• _Information provided_
____

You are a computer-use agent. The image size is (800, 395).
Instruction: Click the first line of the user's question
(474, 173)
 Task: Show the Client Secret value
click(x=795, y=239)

____

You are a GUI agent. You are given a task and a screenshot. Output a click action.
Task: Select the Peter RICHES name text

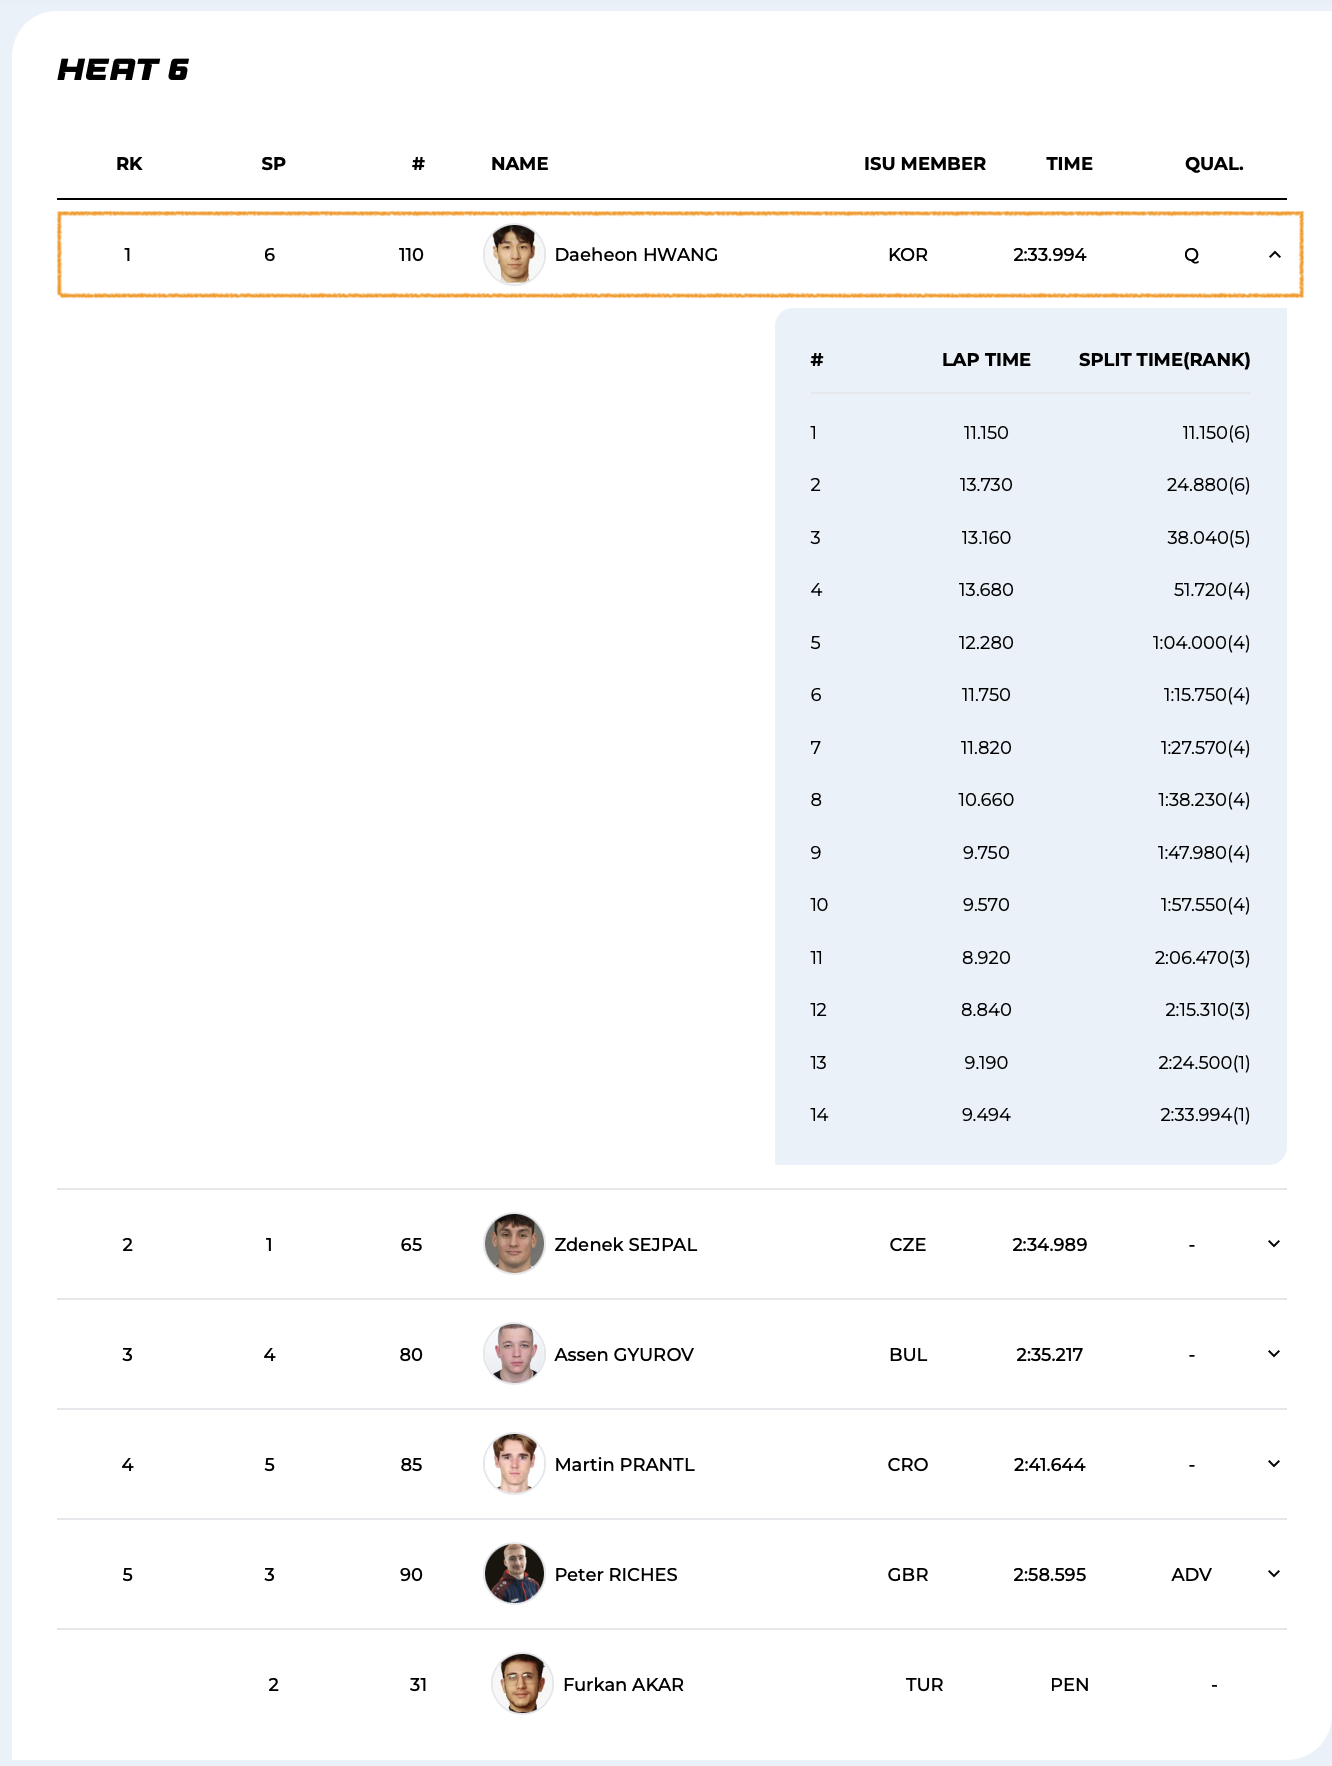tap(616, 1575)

____

• _Objective_
Quote the entries starting at the line that contains "You are a computer-use" and ending at the line that contains "click(x=795, y=239)", reproducing those lines only.

• _Worked solution_
You are a computer-use agent. The image size is (800, 395).
Instruction: Click the first line of the user's question
(474, 173)
 Task: Show the Client Secret value
click(x=795, y=239)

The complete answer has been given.